В Англию «Викторию» сопровождала, с приспущенным флагом, шхуна «Пикл», чей капитан вез депешу Коллингвуда, извещающую о понесенной страной утрате и одержанной британским флотом победе. Вскоре после того, как депеша дошла до адмиралтейства, в Мертоне, предваряя сообщения газет, появился гонец с печальной новостью. Это был капитан Уитби, доставивший письмо от главного казначея флота сэра Эндрю Снейпа Хэмонда. Хозяйка в то время отдыхала. «Я послала узнать, кто приехал, — вспоминает леди Гамильтон. — Мне сказали: мистер Уитби из адмиралтейства. Я велела немедленно провести его ко мне. Он вошел, бледный от волнения, и дрожащим голосом выговорил: «Мы одержали большую победу». — «Что мне ваша победа! — сказала я. — Письма, давайте мне мои письма». Капитан Уитби потерял дар речи, по смертельной бледности и покатившимся у него из глаз слезам я все поняла. По-моему, у меня вырвался дикий крик, я упала на подушки и часов десять не могла ни говорить, ни плакать».
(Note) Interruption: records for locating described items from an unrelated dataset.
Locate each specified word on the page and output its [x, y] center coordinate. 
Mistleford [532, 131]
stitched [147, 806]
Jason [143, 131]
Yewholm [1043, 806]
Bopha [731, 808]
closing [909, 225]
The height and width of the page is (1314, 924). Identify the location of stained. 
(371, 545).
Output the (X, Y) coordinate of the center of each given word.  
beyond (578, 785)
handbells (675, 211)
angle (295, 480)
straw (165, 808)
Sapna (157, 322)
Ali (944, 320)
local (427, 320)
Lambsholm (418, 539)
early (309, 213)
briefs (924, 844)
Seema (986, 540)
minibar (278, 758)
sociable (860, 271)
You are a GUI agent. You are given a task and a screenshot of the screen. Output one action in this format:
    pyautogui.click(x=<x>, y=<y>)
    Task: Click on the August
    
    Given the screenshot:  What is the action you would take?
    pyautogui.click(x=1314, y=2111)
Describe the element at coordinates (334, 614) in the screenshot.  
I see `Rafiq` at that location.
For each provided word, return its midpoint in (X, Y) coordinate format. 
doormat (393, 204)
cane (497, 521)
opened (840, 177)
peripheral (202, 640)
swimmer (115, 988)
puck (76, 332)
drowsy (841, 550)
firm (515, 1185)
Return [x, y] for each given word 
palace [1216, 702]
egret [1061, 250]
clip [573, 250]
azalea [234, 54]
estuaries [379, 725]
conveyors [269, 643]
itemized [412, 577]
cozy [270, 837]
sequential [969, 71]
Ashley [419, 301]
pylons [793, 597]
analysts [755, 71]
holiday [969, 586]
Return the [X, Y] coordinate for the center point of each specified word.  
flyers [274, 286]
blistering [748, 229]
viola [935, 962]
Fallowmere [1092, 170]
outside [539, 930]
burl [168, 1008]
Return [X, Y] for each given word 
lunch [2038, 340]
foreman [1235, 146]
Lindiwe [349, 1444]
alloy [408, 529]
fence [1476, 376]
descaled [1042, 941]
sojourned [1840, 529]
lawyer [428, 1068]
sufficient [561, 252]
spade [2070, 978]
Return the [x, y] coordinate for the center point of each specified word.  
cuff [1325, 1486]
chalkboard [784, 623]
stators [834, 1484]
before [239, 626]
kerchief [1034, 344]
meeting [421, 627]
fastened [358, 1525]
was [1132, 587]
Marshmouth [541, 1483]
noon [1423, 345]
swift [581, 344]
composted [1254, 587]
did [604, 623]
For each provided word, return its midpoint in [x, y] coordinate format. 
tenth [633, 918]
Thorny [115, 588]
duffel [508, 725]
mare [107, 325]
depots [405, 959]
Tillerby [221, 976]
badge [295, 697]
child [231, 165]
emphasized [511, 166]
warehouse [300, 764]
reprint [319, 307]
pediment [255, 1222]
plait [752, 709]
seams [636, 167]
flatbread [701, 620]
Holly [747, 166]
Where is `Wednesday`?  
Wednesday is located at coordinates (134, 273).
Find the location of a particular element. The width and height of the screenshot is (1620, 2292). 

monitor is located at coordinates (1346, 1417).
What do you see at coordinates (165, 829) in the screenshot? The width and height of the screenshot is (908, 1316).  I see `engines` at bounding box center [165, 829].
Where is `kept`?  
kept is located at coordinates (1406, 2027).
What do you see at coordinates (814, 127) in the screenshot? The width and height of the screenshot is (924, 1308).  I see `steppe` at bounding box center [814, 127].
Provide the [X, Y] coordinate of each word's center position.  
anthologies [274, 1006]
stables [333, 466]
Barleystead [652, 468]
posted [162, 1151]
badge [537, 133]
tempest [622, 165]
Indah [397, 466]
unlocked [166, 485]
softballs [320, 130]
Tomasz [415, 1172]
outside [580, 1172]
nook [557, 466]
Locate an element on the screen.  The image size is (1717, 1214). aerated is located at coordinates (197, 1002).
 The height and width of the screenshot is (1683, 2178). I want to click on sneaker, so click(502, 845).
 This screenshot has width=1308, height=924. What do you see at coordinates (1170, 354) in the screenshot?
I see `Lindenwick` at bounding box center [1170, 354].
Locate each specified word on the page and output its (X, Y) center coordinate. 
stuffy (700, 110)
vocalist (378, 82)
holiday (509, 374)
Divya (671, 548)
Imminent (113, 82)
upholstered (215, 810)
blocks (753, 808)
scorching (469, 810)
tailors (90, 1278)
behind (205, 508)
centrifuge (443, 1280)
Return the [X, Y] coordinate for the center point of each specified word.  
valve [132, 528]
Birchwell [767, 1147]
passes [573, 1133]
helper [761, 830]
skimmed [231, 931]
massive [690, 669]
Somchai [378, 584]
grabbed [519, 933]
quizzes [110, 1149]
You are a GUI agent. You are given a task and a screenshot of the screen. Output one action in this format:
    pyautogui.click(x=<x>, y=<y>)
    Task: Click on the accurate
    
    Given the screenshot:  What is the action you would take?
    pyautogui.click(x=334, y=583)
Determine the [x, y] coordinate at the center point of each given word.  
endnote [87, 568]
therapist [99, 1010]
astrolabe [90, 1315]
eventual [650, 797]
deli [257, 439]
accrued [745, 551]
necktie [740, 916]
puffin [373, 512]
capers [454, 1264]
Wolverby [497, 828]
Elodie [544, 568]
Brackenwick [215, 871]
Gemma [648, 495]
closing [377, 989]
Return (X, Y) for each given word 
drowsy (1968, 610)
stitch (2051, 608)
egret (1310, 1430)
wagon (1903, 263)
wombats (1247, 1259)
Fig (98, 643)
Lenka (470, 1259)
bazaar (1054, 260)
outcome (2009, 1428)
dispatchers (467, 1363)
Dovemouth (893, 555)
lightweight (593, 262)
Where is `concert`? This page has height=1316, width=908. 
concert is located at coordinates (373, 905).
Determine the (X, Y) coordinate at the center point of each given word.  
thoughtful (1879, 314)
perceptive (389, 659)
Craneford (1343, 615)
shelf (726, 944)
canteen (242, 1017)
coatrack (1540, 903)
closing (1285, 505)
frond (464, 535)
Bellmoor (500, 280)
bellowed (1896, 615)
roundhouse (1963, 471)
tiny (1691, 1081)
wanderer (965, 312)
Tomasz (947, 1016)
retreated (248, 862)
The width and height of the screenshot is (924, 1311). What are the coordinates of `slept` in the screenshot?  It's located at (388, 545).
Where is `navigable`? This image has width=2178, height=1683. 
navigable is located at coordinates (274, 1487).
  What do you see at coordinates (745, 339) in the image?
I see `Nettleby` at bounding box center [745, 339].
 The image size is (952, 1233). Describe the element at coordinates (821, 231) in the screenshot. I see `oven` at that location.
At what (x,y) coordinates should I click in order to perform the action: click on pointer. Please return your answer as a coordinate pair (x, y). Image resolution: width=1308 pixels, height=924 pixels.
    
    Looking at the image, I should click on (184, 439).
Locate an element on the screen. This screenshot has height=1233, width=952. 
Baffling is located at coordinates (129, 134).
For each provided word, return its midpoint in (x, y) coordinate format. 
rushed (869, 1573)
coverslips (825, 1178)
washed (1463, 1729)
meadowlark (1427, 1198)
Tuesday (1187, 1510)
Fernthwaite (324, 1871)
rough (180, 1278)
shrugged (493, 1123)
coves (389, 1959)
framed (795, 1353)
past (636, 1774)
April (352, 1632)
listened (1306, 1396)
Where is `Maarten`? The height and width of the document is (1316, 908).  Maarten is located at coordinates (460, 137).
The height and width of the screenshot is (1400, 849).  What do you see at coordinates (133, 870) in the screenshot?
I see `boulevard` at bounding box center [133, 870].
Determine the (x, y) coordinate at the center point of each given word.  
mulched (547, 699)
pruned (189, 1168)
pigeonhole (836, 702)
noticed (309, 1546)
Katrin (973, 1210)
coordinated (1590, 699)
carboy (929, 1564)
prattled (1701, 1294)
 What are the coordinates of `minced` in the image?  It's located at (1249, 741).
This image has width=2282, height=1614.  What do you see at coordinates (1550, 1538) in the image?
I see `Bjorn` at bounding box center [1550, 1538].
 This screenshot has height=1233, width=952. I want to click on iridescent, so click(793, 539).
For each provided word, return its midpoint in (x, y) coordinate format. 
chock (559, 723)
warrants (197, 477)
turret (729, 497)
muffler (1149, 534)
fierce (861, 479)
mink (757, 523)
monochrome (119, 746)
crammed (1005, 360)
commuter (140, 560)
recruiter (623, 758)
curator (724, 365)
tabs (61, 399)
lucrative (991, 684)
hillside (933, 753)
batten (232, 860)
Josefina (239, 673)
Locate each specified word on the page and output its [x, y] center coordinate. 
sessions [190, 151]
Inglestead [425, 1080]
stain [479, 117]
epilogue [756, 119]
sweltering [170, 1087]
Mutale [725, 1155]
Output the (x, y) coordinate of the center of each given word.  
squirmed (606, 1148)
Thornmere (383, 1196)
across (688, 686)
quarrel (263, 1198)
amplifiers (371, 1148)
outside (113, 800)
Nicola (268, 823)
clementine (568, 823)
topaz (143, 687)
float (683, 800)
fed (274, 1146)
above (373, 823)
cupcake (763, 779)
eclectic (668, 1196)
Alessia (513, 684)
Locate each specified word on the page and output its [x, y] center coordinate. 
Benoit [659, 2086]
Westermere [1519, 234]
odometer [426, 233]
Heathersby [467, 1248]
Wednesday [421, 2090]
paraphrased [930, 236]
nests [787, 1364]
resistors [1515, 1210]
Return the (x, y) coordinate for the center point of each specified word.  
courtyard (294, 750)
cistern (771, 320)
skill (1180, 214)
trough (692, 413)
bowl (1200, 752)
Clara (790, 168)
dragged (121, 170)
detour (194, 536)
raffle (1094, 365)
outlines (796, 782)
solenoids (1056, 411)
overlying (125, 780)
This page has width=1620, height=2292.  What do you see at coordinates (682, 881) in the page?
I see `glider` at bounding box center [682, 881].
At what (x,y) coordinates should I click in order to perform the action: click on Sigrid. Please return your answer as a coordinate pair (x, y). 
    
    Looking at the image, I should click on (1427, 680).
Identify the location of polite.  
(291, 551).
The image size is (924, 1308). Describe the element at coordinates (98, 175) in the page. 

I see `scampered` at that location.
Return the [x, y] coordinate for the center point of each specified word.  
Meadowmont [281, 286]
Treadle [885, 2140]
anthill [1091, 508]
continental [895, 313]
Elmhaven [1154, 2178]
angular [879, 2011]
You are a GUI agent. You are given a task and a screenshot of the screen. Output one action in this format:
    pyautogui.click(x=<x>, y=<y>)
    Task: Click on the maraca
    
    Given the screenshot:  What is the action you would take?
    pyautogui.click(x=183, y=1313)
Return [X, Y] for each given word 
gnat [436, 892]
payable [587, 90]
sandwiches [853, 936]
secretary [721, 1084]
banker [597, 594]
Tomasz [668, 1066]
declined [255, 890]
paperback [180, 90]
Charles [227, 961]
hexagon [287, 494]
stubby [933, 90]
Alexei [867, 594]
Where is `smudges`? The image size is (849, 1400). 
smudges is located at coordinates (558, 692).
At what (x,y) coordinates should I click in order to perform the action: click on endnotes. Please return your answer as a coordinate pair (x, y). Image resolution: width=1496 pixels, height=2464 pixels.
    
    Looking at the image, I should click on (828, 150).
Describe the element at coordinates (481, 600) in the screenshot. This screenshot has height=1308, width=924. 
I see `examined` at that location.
Неделю спустя леди Гамильтон навестила в доме на Клар-джес-стрит леди Элизабет Фостер. Хозяйку она застала лежащей в постели. «Она выглядела совершенно потрясенной и все еще до конца не верящей в случившееся. «Что мне делать? Как жить теперь?» — вот первые ее слова. Потом она показала мне несколько писем, в беспорядке разбросанных по одеялу, — все они были от лорда Нельсона… Я спросила, как она узнала о несчастье. «Я приехала в Мертон, — заговорила хозяйка, — дом был не вполне убран, и, чувствуя некоторую слабость, я сказала, что полежу. Ко мне подсела миссис Болтон, и тут я вдруг произнесла: «По-моему, стреляют пушки Тауэра. Наверное, победу какую-нибудь празднуют, одержанную в германских землях, что ли» — «Вполне возможно, — откликнулась миссис Болтон. — В таком случае это в честь моего брата». — «Не может быть. Еще рано»».

вернуться

61

В январе 1807 года Эмма Гамильтон переслала локон «дорогих волос», помещенный в небольшой овальный медальон, капитану Джонасу Роузу, командовавшему тогда «Агамемноном». Подарок сопровождался письмом от «любящей и благодарной, но несчастной Эммы Гамильтон». И волосы, и письмо продали в 1988 году на аукционе в графстве Сомерсет (лот 296) за пять с половиной тысяч фунтов стерлингов.